• **Excerpted text**
Studio album by Judy Collins
- Released: September 1984
- Recorded: 1983–1984
- Length: 42:03
- Label: Elektra
- Producer: Dave Grusin; Larry Rosen; Michael Masser;

Judy Collins chronology
| Times of Our Lives (1982) | Home Again (1984) | Amazing Grace (1985) |

= Home Again (Judy Collins album) =

Home Again is the fifteenth studio album by American singer-songwriter Judy Collins, released in September 1984 by Elektra Records.

Collins had completed the tracks intended for her twentieth album release by Christmas of 1983: however Elektra president Bruce Lundvall recommended that she additionally record the Michael Masser and Gerry Goffin composition "Home Again": Collins' first two studio album releases of the 1980s had evinced a marked decline in her popularity and Lundvall hoped that Collins, a product of the folk music boom, might score a career-boosting C&W hit with "Home Again" were she to duet with an established C&W star. Eventually T. G. Sheppard was recruited to partner Collins on "Home Again" with the track being cut in the summer of 1984 – that being the earliest that Michael Masser's schedule permitted his producing the session with Collins and Sheppard – and the Home Again album and its title cut being released in September 1984. The "Home Again" single would in fact prove a mild C&W chart success stalling at No. 57 and the Home Again album became Collins' first to fall short of the Billboard 200 album chart since her first two albums, issued in respectively 1962 and 1963, signalling Collins' departure from Elektra, who had issued all twenty of her albums.

• **Exercise goal**
List every producer credited in the article on the album Home Again.

• **Dataset excerpt**
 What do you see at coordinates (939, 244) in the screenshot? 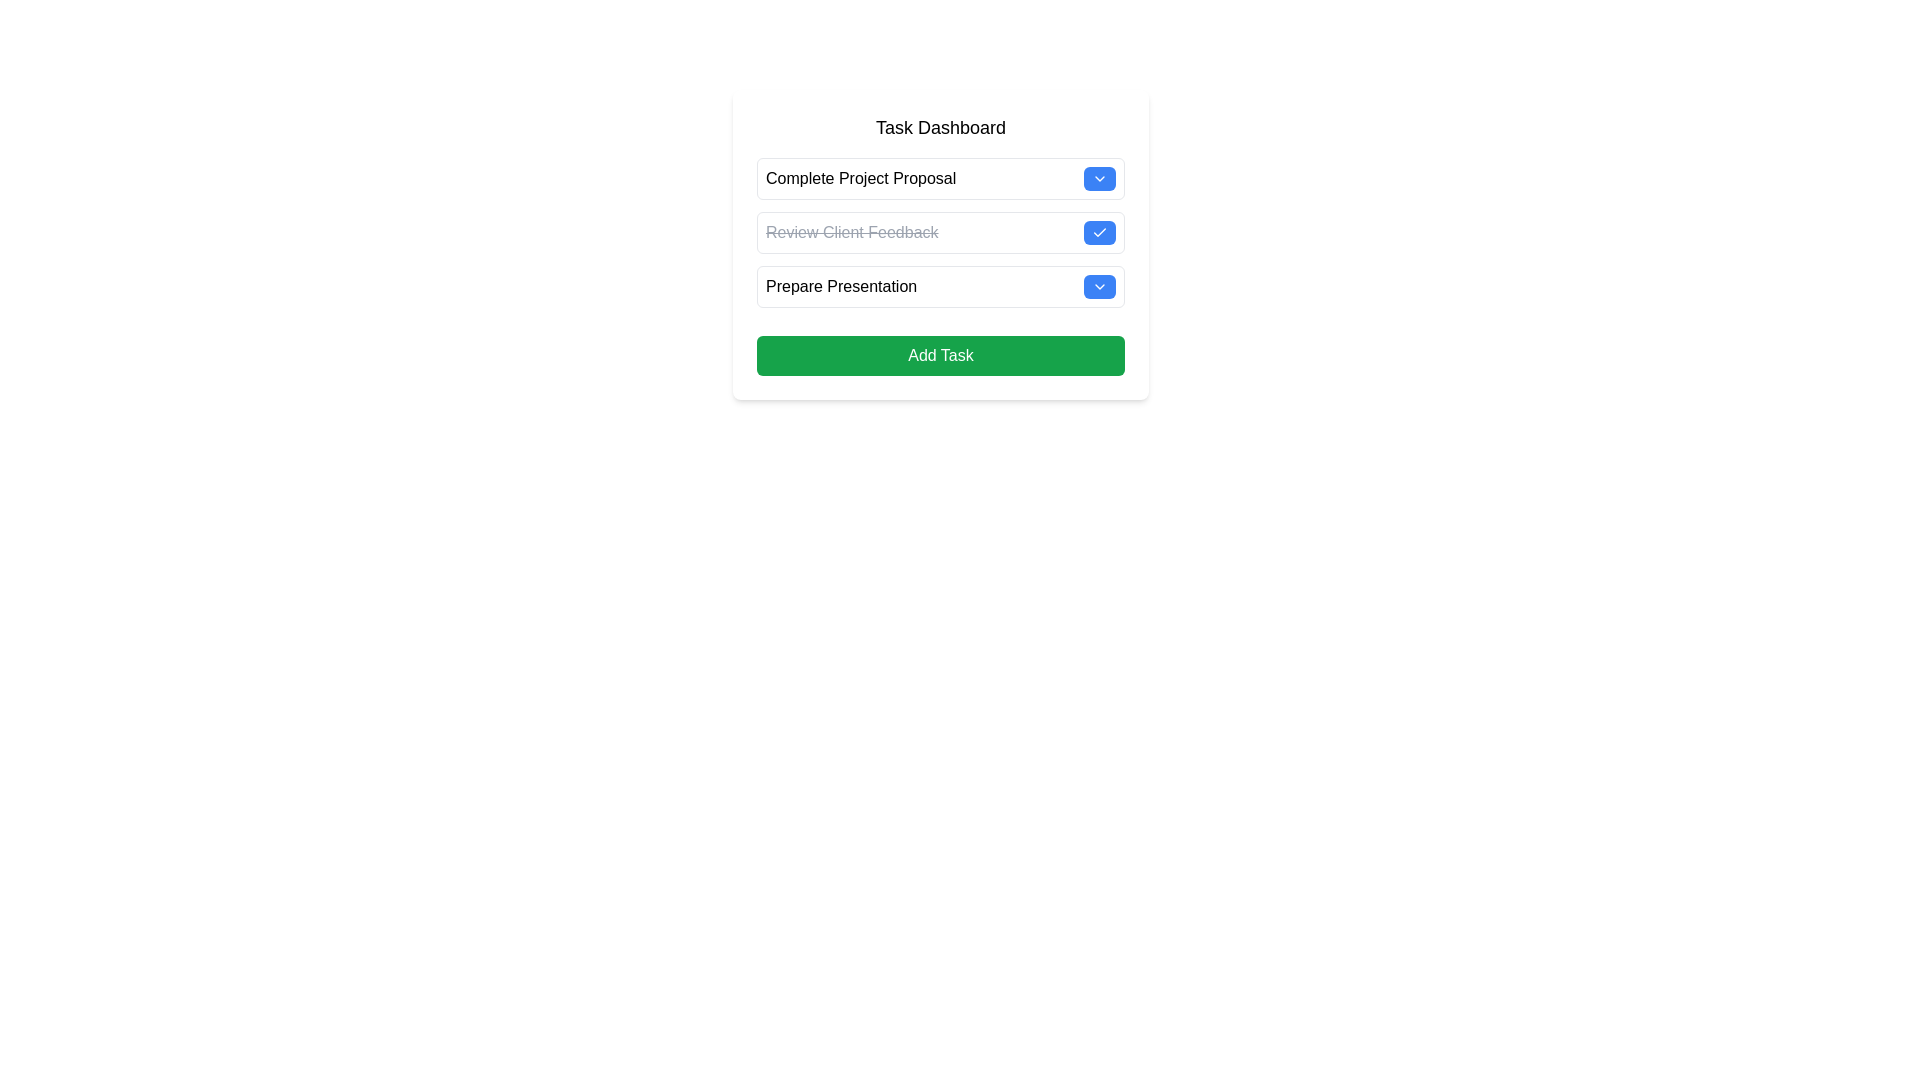
I see `the blue checkmark button next to the completed task 'Review Client Feedback' in the task dashboard for additional interactions` at bounding box center [939, 244].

• **Response to this task**
Dave Grusin, Larry Rosen, Michael Masser